Step 5. You must turn in the CAR to your local treasurer's office.
This is the time when you need to submit your CAR to the Treasurer's Office to pay the Transfer Tax. After the conveyance deed is notarized, you have 60 days to pay the Transfer Tax. You will get a receipt from the Treasurer's Office as verification of payment of Transfer Tax after making the payment. Then you'll need to return to the BIR to get the Deed of Conveyance stamped.
The original Deed of Conveyance should be stamped, marked, and signed by the BIR and the Treasurer's Office after this step.
Step 6. To register your documents, take them to the Registry of Deeds.
Registering your property is now a must-do task. You may now send the following documents to the Registry of Deeds:
- Birth Certificate
- Certificate of No Marriage
- Certified True Copy of the Original Land Title
- Clearances from the Home Owners Association, if applicable
- Copies of IDs of all signatories
- Deed of Absolute Sale
- Deed of Conveyance
- Latest Tax Declaration
- Marriage Certificate
- Official Receipt of Notary Public used to notarize the Deed of Sale
- Tax Clearance
Once you've filed the necessary paperwork and paid the registration costs, you usually need to wait for two weeks before you can get the new land title under your name.
Step 7. Obtain a New Tax Declaration from the Office of the Local Assessor.

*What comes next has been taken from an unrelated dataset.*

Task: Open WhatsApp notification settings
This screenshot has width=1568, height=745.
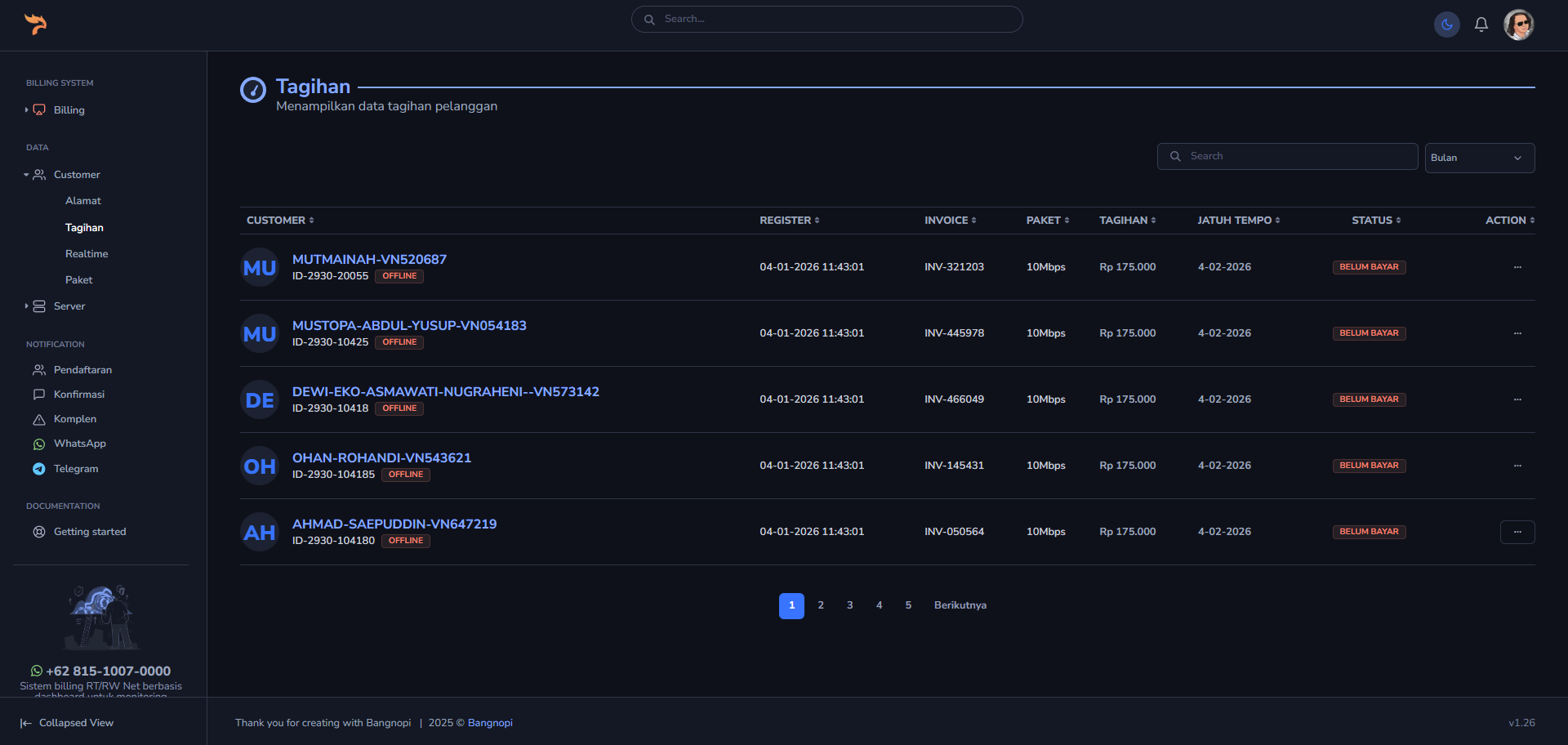Action: (x=79, y=444)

You may now apply for a New Tax Declaration Certificate from the Assessor's Office using the new title you received from the Registry of Deeds. According to the new tax statement, the new owner is responsible for paying all assessment costs.

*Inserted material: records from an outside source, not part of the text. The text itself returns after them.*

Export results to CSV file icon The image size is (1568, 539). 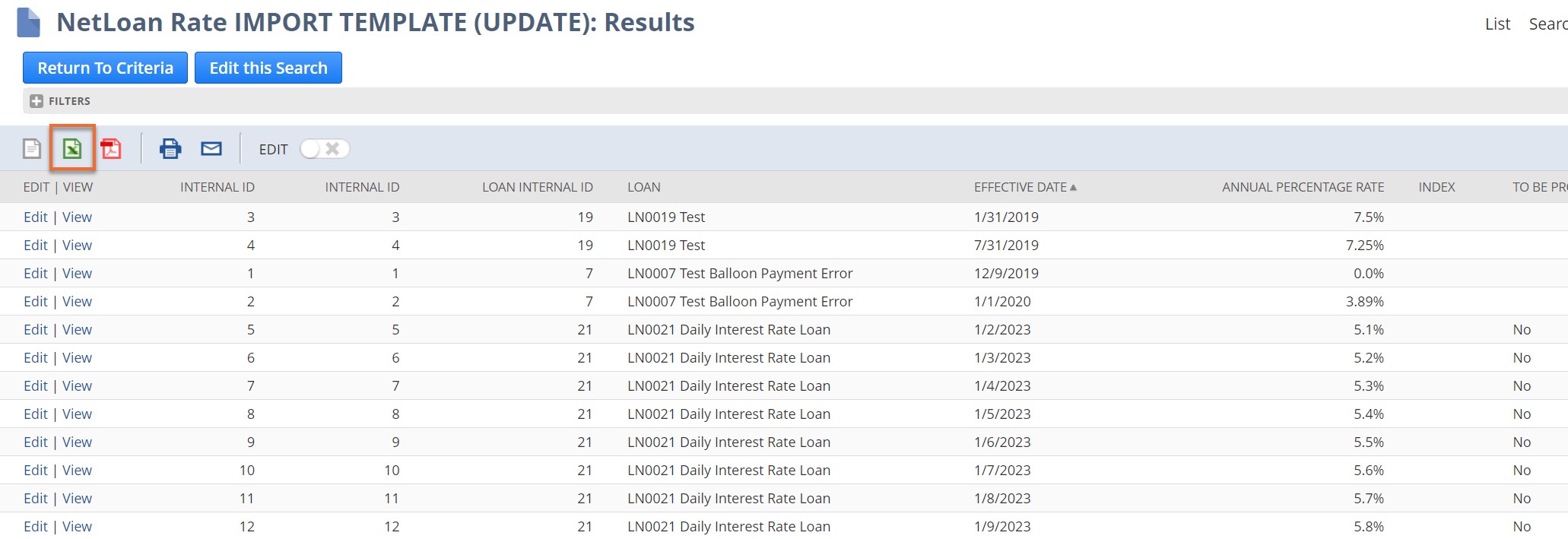(x=32, y=149)
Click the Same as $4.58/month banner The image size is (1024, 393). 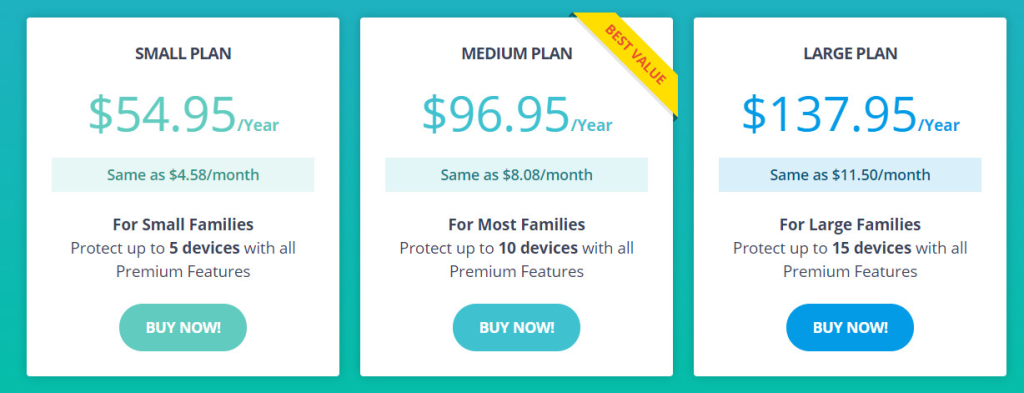(x=183, y=175)
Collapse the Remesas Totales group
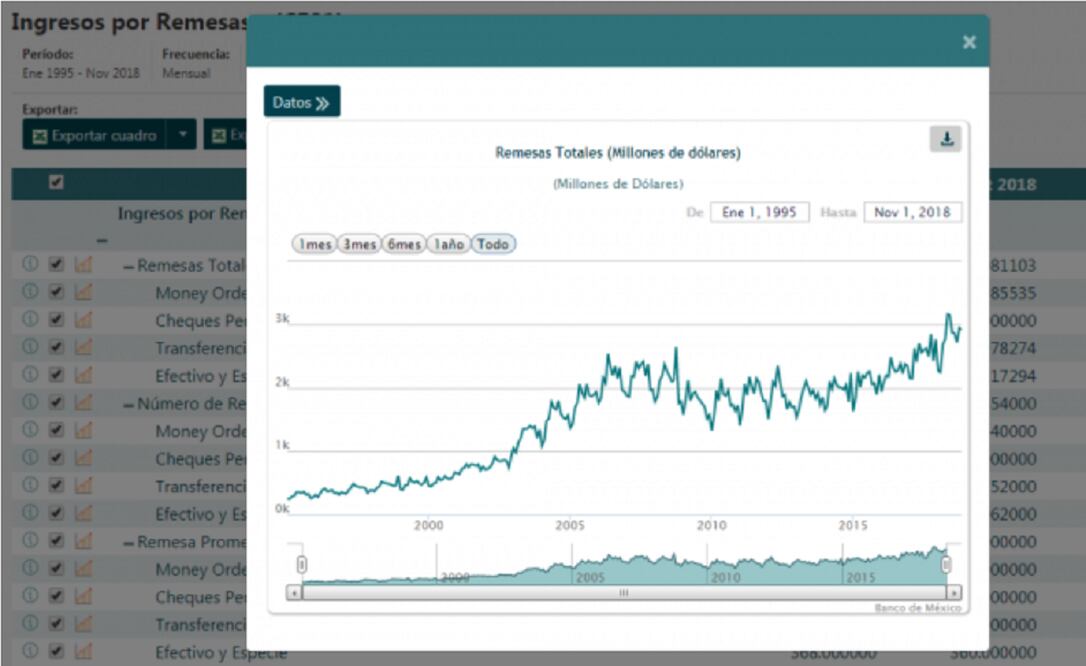The image size is (1086, 666). 129,267
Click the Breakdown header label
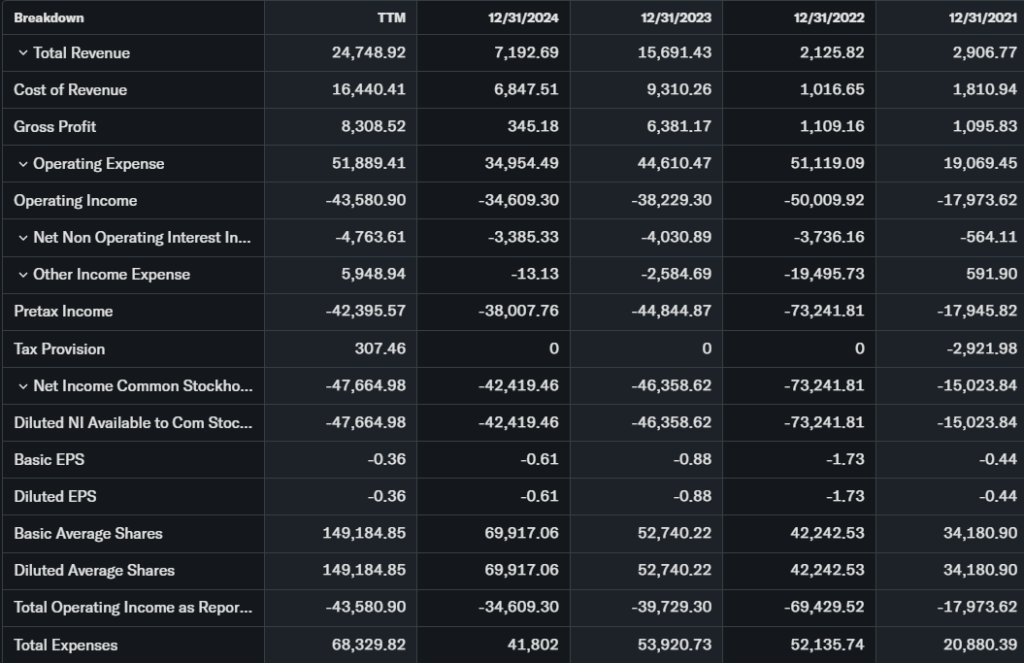The image size is (1024, 663). pos(49,18)
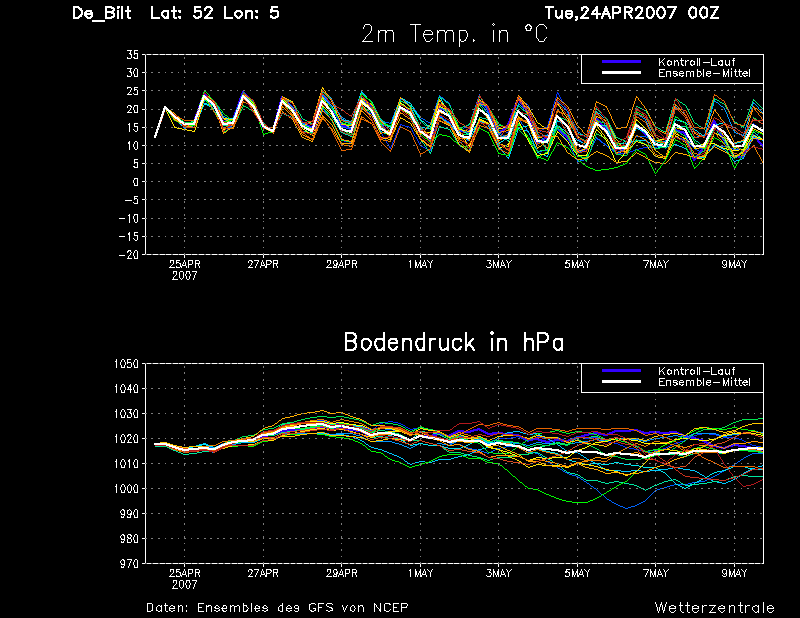Click the -20 label on temperature y-axis
Viewport: 800px width, 618px height.
[129, 254]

You may be required to provide the following documents:
- A copy of the old title named under the previous owner
- Business Tax Receipt or Business Permit, if the previous owner is a corporation
- Certified True Copy of the New Tax Declaration
- Deed of Conveyance
- Duplicate copy and photocopy of the Certificate Authorizing Registration (CAR) from the BIR
- Original copy and photocopy of the new land title
- Photos of the property bought
- Tax Clearance
Things to keep in mind when you do the Transfer Land Titles process:
When doing the notarization
Notarized documents prove that both parties to a transaction appeared in front of a notary public and signed the document. As soon as the document is notarized, it becomes a publicly accessible record.
Contracts for the transfer of property must be Apostilled in the country where the signatory/signatories reside if one or more of the signatories are based abroad. A notarized Special Power of Attorney can be used to designate an Attorney-in-Fact to sign on behalf of the seller or buyer if they do not reside in the Philippines or are otherwise unable to attend the signing of the contract.
When obtaining SPAs or Special Power of Attorney
The most important things to keep in mind when obtaining SPA are:
- The Attorney-in-Fact should be explicitly defined in the SPA. Is it to be put up for sale? To rent? To take care of the seller's money? Or to deposit the money into the seller's account?
- When both the person awarding the SPA and the attorney-in-fact die, the SPA is null and void. In order to comply with these requirements, you may be asked to provide a "fresh" SPA - one that is less than a year old at the very least by the Bureau of Internal Revenue and the Registry of Deeds.
- There are certain organizations, such as financial institutions, that have a preferred format for the SPAs they accept.
Purchasing a land or a house and lot doesn't end with settling your payment for your home. You also need to accomplish a lot of things in order to absolutely transfer to you the property that you bought through a land title transfer process.